Task:
Repeat each entry in the data, exactly.

(Stored data)

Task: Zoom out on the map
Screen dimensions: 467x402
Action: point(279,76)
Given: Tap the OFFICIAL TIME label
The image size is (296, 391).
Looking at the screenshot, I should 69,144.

Answer to the exercise:
Task: Zoom out on the map
Screen dimensions: 467x402
Action: point(279,76)
Given: Tap the OFFICIAL TIME label
The image size is (296, 391).
Looking at the screenshot, I should 69,144.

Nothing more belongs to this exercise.